The whole value of being lectured by an expert in your field is that you follow along the material with them and can ask for clarification where necessary.
I am asking to first check whether the answer is not on blackboard right now, in your notes or whether cant be derived quickly.
And don't ask just to show how clever creative you are to think of the question. And don't ask question you know answer to, and I am quoting schoolmate here, "so that other students hear the question too". Headdesk.
This is maybe good on one on one lecture, but when situation is one to many, it is better to assume the part you don’t understand as a fact, and try to move on, then later try to figure out off lecture time.
Unless there is a Q/A time, interruption of lecture for sure not good for the whole group.
Why? The point you’re confused about might be something that the lecturer genuinely didn’t explain properly, omitting some detail. I never remember being annoyed or feeling like my time was being wasted by questions in lectures, even when I knew the answer. Many times the questions clarified points I didn’t understand as well as I thought I did until a well thought out question was asked. Other people asking questions in lectures was a huge net positive for me in my education.
I’ve even been in lectures with other professors watching where they will stop their colleagues to ask questions. In addition many of my lecturers would stop the class to ask us if we understood, and explicitly stated that they wanted to make sure we were following. This is even in lectures of 50+ students.
I support the Q/A time as I stated on my previous comment, so the professor stopping in the way, asking for questions and explaining them more in detail is for sure net positive.

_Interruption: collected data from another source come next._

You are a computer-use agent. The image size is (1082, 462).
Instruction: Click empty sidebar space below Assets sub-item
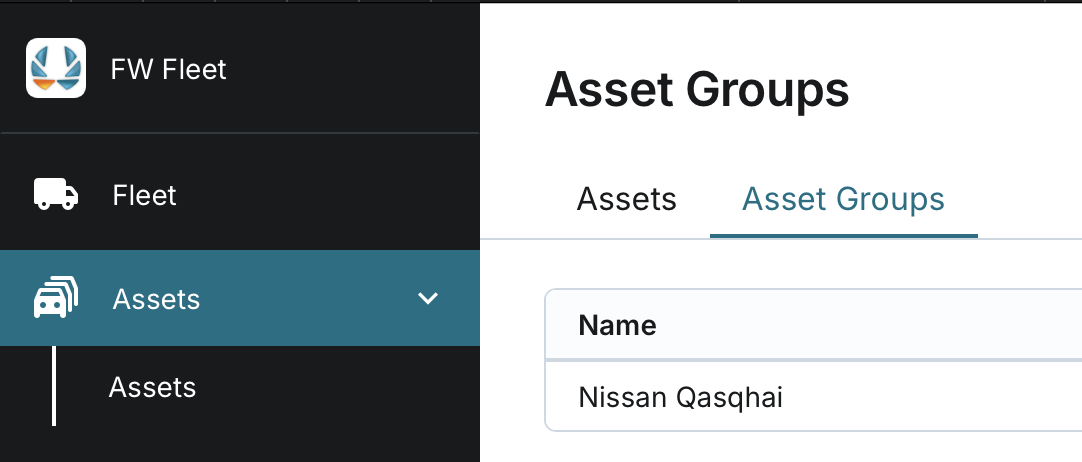coord(240,443)
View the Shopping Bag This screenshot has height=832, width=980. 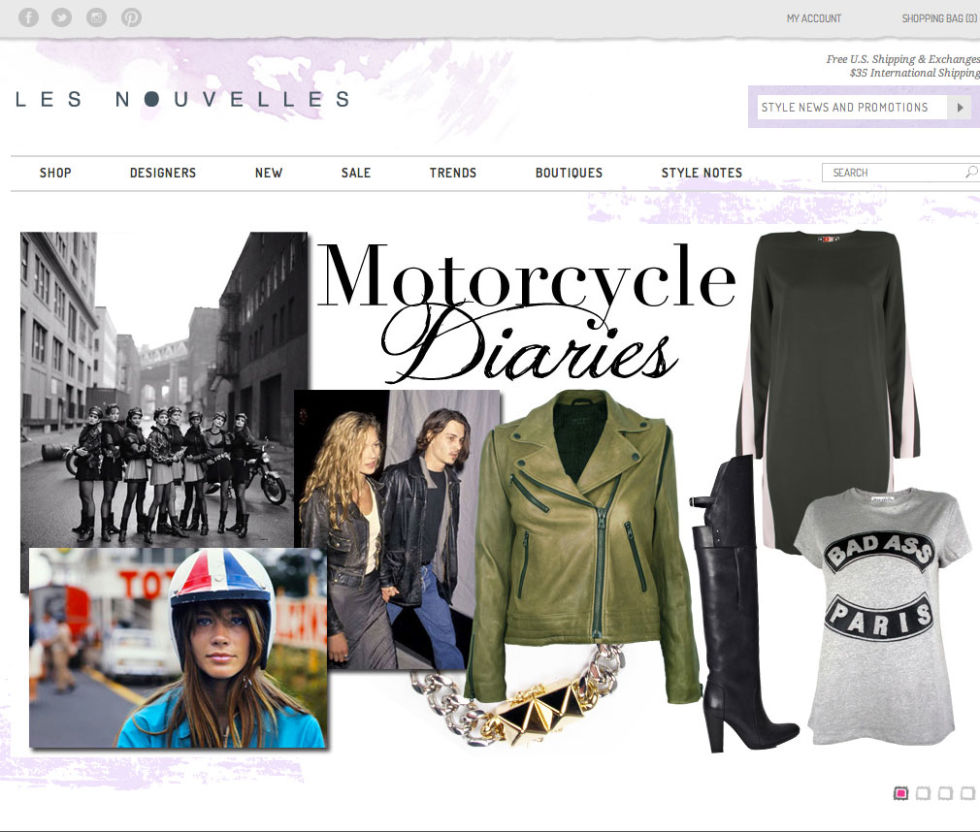click(x=939, y=19)
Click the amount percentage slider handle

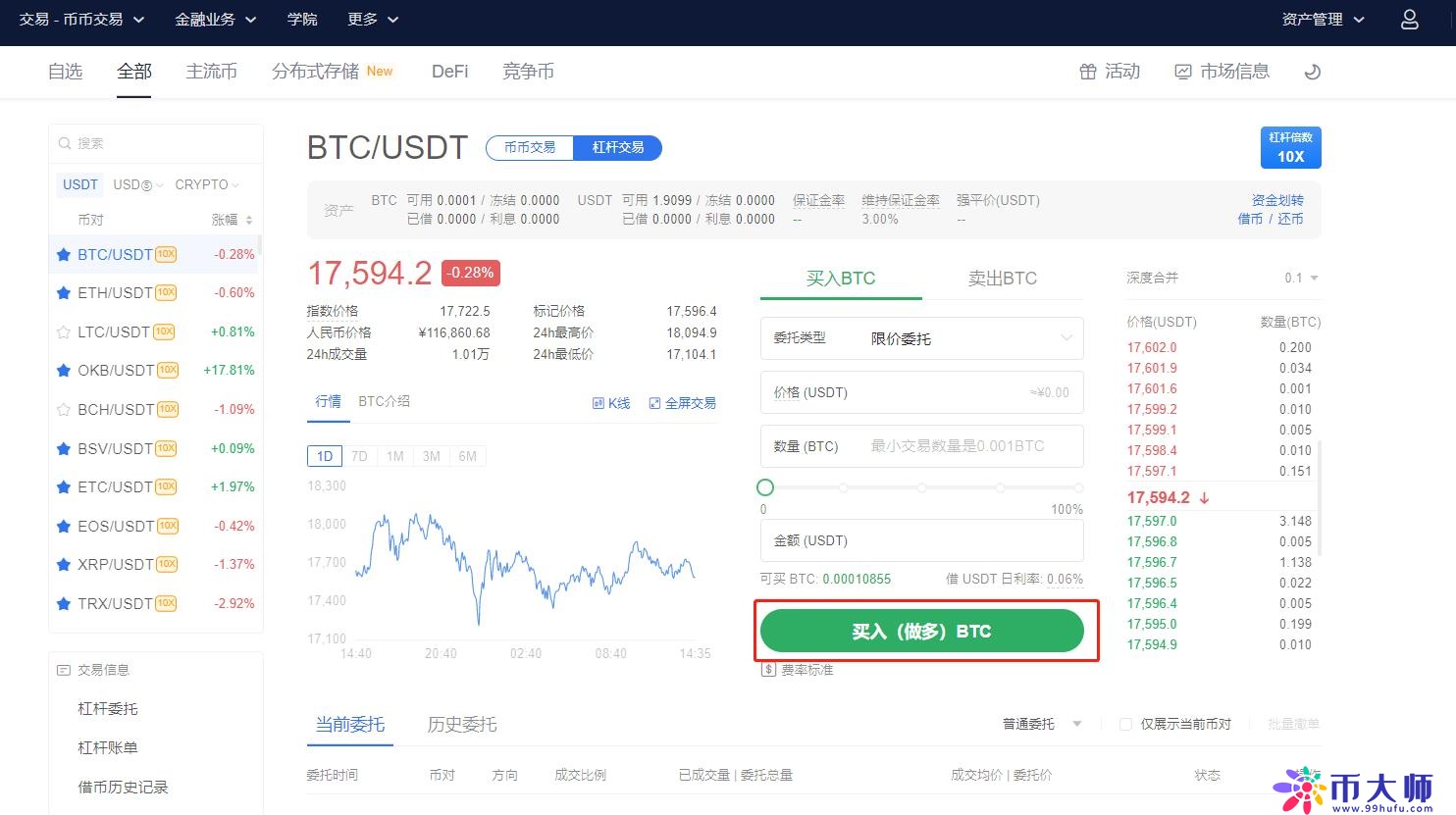coord(765,487)
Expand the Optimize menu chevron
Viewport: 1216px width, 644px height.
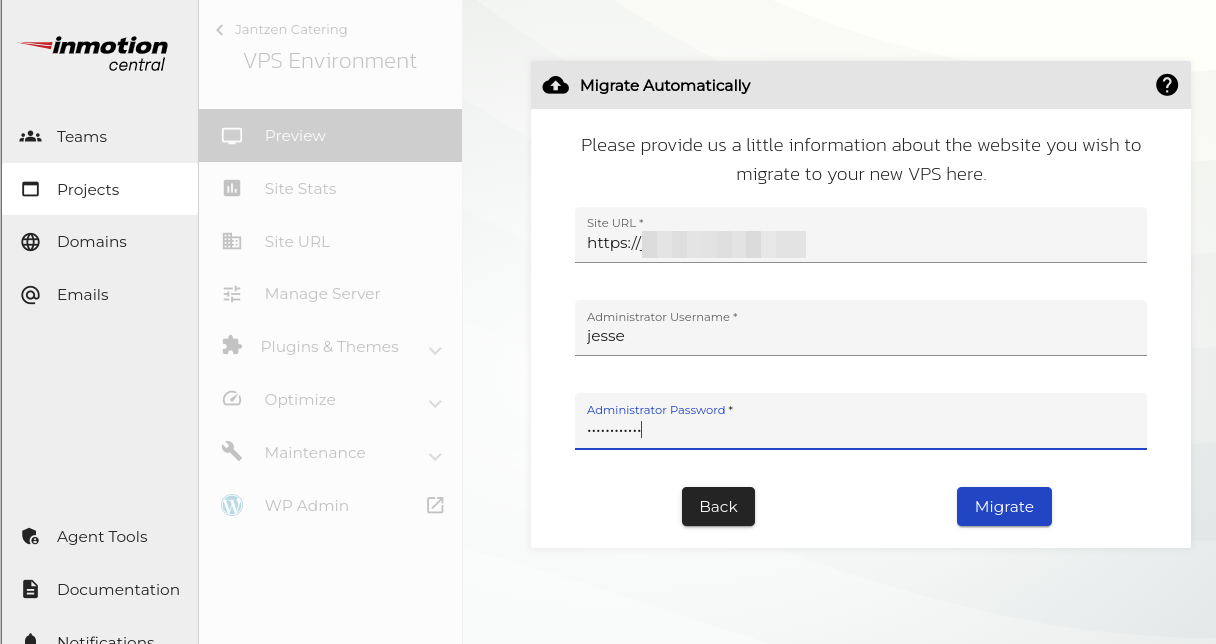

Questions are little tradeoffs, if everyone starts asking a lot of questions, obviously it will result in less information delivered in limited time.
This is very similar to no bug policy in software, if you enforce 0 bug policy, your development slows down to halt, thats why some stuff is always NOTFIX or low priority.
The whole value of being lectured by an expert in your field is that you follow along the material with them and can ask for clarification where necessary.